Die Verwaltung nimmt hierzu wie folgt Stellung:

 

Alle im Antrag 19-12226 genannten Liegenschaften wurden 2016 unter der Maßgabe einer Direkteinspeisung beschränkt ausgeschrieben. Ergebnis war, dass lediglich eine Anlage auf dem Dach der Kita Heideblick errichtet werden konnte. Maßgeblich hierfür war, dass der Pächter keine Gewinnabsicht verfolgte, sondern ein Nullsummenspiel in Kauf nimmt und den Umweltnutzen in den Vordergrund stellte. Sofern alle unter 1 genannten Liegenschaften durch die Stadt in Eigenregie mit PV nachgerüstet werden (Ausnahme Heideblick), würden so im Sinne einer überschlägigen Abschätzung etwa 400 kWpeak mit Kosten von etwa 750.000 € installiert werden. Entsprechende Mittel sind im Haushalt nicht eingeplant.

 

Das Mietmodell einer Anmietung extern errichteter PV-Anlagen durch die Stadt ist der Verwaltung bekannt. Hintergrund dieses Modells ist die Vermeidung bzw. Reduzierung der EEG-Umlage auf 40 % auf selbst genutzten Strom. Gemäß einer Städteumfrage bzgl. des geplanten PV-Zubaukonzeptes der Stadt Braunschweig verfolgt keine der Kommunen dieses Konzept.

 

Die Verwaltung beabsichtigt deshalb, wie folgt vorzugehen:

 

1. Bereitstellung von Dachflächen für externen Bau und Betrieb

Die Stadt Braunschweig wird in 2020 einen abschließenden Versuch starten, für eine externe Bewirtschaftung, gut geeignete Liegenschaften unter Ausschluss der 40%-EEG-Regelung am Markt anzubieten und abhängig von der Nachfrage nachsteuern.

 

2. Städtischer Ausbau von Photovoltaik auf kleinteiligen Bestandflächen

Kleinteilige Dachflächen sind für Investoren nicht interessant.
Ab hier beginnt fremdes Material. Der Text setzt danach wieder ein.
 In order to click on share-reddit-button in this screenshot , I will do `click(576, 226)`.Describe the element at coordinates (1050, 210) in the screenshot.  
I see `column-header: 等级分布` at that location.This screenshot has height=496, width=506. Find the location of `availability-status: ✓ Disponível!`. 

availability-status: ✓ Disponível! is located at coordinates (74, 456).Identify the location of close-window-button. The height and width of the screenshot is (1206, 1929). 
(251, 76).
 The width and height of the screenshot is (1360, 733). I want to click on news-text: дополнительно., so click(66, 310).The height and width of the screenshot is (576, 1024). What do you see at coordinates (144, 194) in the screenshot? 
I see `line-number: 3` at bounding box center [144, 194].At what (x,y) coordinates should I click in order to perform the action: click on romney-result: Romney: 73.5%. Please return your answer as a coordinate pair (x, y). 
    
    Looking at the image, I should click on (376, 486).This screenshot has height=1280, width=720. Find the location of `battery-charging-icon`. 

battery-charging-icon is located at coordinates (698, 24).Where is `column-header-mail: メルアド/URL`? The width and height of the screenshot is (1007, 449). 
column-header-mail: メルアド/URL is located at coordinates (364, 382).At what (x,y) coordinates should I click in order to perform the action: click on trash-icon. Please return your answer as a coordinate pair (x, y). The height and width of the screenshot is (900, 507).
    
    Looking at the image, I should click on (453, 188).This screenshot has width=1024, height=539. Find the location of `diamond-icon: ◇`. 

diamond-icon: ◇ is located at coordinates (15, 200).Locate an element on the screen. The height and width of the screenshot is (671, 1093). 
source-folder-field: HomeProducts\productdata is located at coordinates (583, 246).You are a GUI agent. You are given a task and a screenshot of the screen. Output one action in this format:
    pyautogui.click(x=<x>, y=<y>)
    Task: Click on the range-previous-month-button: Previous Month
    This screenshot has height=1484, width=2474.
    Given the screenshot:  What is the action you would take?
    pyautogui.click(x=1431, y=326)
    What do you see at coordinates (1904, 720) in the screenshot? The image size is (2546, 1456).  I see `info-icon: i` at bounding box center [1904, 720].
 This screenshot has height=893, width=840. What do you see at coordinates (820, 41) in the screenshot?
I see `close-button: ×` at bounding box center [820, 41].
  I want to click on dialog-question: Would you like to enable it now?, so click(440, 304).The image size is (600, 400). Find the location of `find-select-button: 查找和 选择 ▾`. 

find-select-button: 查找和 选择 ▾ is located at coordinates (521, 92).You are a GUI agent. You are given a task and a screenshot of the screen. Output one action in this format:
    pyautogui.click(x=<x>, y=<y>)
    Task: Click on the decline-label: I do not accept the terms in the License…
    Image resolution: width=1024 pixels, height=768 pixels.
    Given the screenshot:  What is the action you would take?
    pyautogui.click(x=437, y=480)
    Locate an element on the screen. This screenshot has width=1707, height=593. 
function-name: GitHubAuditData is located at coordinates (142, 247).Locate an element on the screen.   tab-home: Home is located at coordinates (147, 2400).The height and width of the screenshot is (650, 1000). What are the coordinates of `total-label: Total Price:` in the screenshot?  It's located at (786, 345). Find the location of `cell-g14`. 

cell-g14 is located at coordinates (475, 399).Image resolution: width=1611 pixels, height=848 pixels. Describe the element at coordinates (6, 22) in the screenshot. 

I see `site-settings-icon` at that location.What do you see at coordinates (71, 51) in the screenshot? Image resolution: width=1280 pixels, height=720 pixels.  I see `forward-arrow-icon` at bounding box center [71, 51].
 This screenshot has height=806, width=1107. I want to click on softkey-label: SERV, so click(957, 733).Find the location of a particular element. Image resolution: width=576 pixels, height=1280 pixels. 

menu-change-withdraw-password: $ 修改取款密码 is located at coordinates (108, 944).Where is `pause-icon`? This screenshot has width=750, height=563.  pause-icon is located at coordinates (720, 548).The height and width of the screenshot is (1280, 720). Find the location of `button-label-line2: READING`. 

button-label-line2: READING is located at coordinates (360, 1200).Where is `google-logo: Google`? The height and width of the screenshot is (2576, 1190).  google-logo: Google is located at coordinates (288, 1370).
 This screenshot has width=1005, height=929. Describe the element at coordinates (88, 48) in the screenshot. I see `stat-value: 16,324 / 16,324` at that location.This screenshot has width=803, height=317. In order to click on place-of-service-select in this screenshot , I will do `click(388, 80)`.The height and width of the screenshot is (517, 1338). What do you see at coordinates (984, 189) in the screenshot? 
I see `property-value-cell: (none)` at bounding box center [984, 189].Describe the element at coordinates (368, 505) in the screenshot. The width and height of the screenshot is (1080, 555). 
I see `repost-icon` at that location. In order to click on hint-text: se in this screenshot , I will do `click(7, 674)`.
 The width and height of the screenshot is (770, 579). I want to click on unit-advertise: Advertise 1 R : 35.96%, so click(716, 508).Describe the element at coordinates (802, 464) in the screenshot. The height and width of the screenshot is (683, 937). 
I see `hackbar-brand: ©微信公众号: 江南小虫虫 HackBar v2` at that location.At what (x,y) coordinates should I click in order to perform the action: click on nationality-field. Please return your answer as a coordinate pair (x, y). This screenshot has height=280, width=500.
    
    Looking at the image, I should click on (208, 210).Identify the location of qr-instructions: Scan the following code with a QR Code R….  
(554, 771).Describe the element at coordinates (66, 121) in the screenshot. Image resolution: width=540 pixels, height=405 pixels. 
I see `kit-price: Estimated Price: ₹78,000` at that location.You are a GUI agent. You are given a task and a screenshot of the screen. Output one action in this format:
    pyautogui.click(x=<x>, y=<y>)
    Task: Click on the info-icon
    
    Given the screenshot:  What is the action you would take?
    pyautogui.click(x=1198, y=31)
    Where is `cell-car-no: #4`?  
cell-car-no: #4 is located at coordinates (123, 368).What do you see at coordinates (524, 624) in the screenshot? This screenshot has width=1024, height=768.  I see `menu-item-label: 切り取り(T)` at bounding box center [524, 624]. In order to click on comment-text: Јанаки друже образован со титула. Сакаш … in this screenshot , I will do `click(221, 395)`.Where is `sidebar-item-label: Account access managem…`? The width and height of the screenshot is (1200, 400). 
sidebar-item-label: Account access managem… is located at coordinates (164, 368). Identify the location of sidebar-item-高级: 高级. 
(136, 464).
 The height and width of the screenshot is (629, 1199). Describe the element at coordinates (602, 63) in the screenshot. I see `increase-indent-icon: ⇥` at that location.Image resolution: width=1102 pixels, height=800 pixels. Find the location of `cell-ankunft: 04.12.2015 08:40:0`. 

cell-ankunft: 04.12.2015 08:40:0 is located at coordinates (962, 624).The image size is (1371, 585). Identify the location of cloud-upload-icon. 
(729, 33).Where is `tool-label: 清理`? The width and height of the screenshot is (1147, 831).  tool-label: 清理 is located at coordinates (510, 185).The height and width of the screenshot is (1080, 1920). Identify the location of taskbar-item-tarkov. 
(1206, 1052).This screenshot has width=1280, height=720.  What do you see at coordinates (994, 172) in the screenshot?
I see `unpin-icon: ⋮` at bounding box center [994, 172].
Deshalb wird vorgeschlagen, durch Umschichtung aus bestehenden Globalansätzen des Investitionsplans wird beginnend ab 2020 jährlich ein Budget von 50.000 € bereitzustellen, um auf kleineren städtischen Liegenschaften (z. B. Dorfgemeinschaftshäuser, Ortsfeuerwehren, kleinere Kitas) Photovoltaik bereitstellen zu können. Von genannter Summe könnten bis zu fünf Liegenschaften pro Jahr aufgerüstet werden. Voraussetzung sind eine ausreichende Tragfähigkeit der bestehenden Dachkonstruktion, eine ausreichend lange voraussichtliche Standzeit der Dachhaut von mind. 20 Jahren und eine ungestörte Sonneneinstrahlung. Die Größe der PV-Anlage orientiert sich dabei an der Größe der Dachfläche. Damit liegt trotz der gegenüber dem Eigenverbrauch geringeren Einspeisevergütung das Primat unter ökologischen Aspekten auf der maximalen Stromgewinnung. Die Prüfung, Bewertung und Auswahl in einer Prioritätenliste wird den Gremien mitgeteilt.

 

3. Realisierung von Photovoltaik bei Dachsanierungen und Neubauten

Generell soll bei allen geeigneten Neubaumaßnahmen sowie umfassenden Sanierungen Photovoltaik durch die Stadt vorgesehen werden. Die Kosten hierfür sollen direkt aus dem Projekt gespeist werden. Entsprechende zusätzliche Mittel sind im Zuge des Investitionssteuerungsverfahrens bereitzustellen. Gemäß geplantem PV-Zubaukonzept sollen PV-Anlagen zukünftig nicht mehr an der Grundlast, sondern gemäß der zur Verfügung stehenden Fläche ausgelegt werden. Flächenorientierte Anlagen sind nicht generell unwirtschaftlich, sondern unwirtschaftlicher als grundlastorientierte Anlagen

 

Sollten sich die Rahmenbedingungen für externe Investoren in den nächsten Jahren verbessern, muss das Konzept angepasst werden.